■ DATA EXTRACTS
== Segment start ==
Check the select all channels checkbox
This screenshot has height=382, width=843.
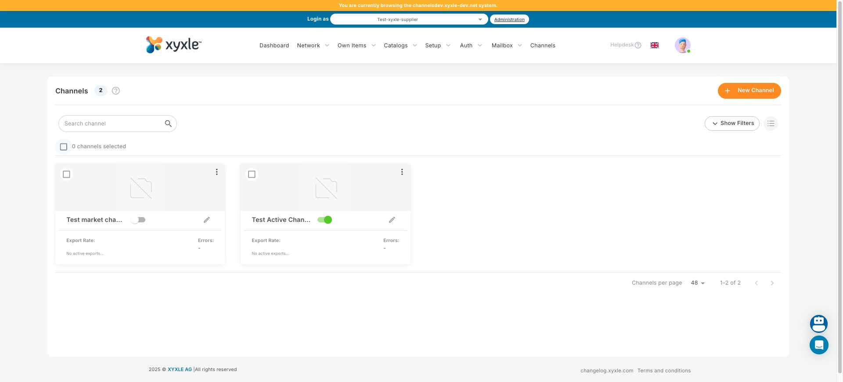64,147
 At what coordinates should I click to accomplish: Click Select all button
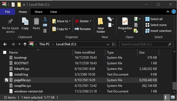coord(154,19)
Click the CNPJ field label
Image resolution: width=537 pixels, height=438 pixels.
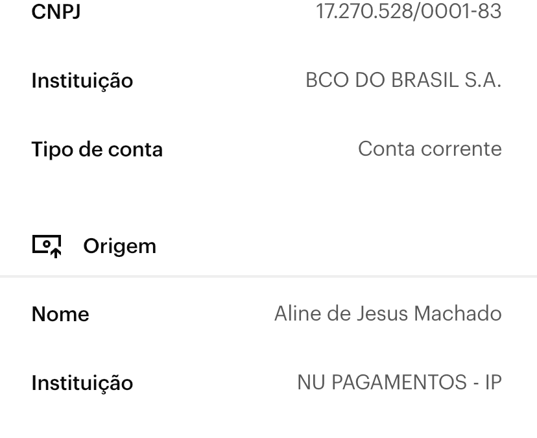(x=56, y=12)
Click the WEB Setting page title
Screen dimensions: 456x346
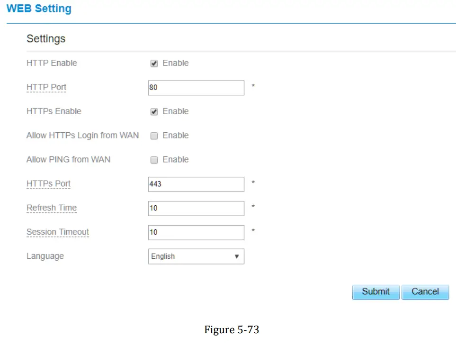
== Segment end ==
== Segment start ==
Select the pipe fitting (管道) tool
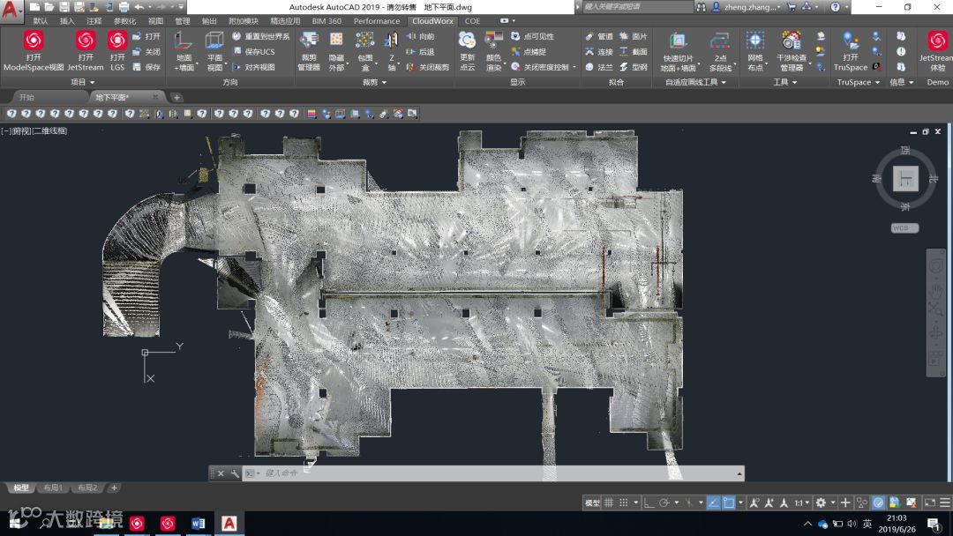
== Segment end ==
■ WHAT THE TASK REQUIRES
What to print is the stretch of entries from the line with "Click the CNPJ field label" up to and including the line with "Screen dimensions: 456x346". Please print it exactly and leave out the pictures.

■ TASK OUTPUT
Click the CNPJ field label
Image resolution: width=537 pixels, height=438 pixels.
(x=56, y=12)
Click the WEB Setting page title
Screen dimensions: 456x346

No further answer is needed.